CUDA developers who are recent refugees from the land of CPU programming often have to learn the hard way that sensible CPU optimizations don’t always work well on GPUs. Lookup tables, for example, are to be avoided. (Okay, not the best example since it is also true on modern CPUs.) Here’s a better one: registers are so precious that it’s often better to recompute results than to store them. GPUs have brought brute force back into style!

But even experienced GPU coders need the occasional reminder that their sheer computational power often can overwhelm the benefits of small-scale optimizations.

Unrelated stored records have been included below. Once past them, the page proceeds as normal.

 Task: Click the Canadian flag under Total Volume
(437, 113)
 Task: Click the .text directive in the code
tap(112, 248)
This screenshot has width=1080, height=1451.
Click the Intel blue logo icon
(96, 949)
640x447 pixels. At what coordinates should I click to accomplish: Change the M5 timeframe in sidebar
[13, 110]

This week, as I continued developing the N-body chapter, I wanted to try out the idea of taking advantage of the fact that gravitational forces are reciprocal in character: for any two bodies *i* and *j*, *f**ji* = − **f***ij*. By applying this optimization, only half as many of the expensive inner-loop body-body computations (estimated at 20 FLOPS) need to be performed.

The original N-body paper dismisses the idea in a footnote: “…this optimization has an adverse effect on parallel evaluation strategies (especially with small N), so it is not employed in our implementation.”

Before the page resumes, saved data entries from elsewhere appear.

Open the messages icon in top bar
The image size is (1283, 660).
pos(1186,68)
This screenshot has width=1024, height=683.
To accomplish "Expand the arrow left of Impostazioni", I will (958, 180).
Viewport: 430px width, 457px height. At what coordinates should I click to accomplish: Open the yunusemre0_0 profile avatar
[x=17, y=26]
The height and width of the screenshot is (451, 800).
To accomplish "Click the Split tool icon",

At first blush, subtracting the 3D force from the correct force vector (3 FLOPS) seems a lot cheaper than the computation needed for a body-body interaction: taking a 3D vector difference, computing a dot product and reciprocal square root, and doing a number of multiply-adds. But there is a problem: another thread is concurrently computing the acceleration sum from which the body-body gravitational force values must be subtracted. Some form of synchronization is needed.

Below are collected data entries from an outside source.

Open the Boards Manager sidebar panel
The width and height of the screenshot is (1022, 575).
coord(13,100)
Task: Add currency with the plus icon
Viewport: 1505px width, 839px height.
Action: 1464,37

To address that problem, the Kepler architecture gives us a tool that wasn’t available when the original N-body paper was written: fast atomics. (Fermi-class hardware added the ability to do atomic floating point add, but it was prohibitively slow until Kepler.) Multiple threads can using atomic add on the same memory locations and the hardware will enforce mutual exclusion to prevent race conditions from corrupting the result. Using atomic add, a few small modifications enable the inner loop to perform half as many body-body interactions and add the negative force to the correct sum:

< for ( int j = 0; j < N; j++ ) { > for ( int j = 0; j < i; j++ ) { float4 body = ((float4 *) posMass)[j]; T ax, ay, az; bodyBodyInteraction( ax, ay, az, myX, myY, myZ, body.x, body.y, body.z, body.w, softeningSquared); acc[0] += ax; acc[1] += ay; acc[2] += az; > float *f = &force[3*j+0]; > atomicAdd( f+0, -ax ); > atomicAdd( f+1, -ay ); > atomicAdd( f+2, -az ); }

By the way, the address arithmetic is written that way because the compiler generates much better code than if you write the equivalent (and more readable):

atomicAdd( &force[3*j+0], -ax ); atomicAdd( &force[3*j+1], -ay ); atomicAdd( &force[3*j+2], -az );

A subtle benefit of this approach is that the atomics hardware complements the floating point hardware in the Streaming Multiprocessors. Unfortunately though, I can report that the atomics-based implementation isn’t any faster on GK104: to process 8192 bodies (about 67M interactions), the three implementations (atomics, naive, shared) perform as follows:

Atomics: 90 ms

Naive: 62 ms

Shared: 55 ms

This negative result can be explained if you cast it in the light of GPUs’ predilection for brute force: given a choice between 3 FLOPS and 3 atomic adds to disparate memory locations, or 20 FLOPS done on uniformly-referenced, read-only memory, the brute force 20-FLOP solution still wins.

Lesson learned.

It is possible that the global memory references by this kernel are not ideal (especially if it’s camping on a subset of the hardware that implements atomics), and it might be faster to conserve external bandwidth, perhaps taking inspiration from a tiled matrix transpose implementation – but the optimized implementation would have to outperform a shared memory implementation that’s almost twice as fast.

As with all CUDA handbook source code, this kernel is open source and available on github.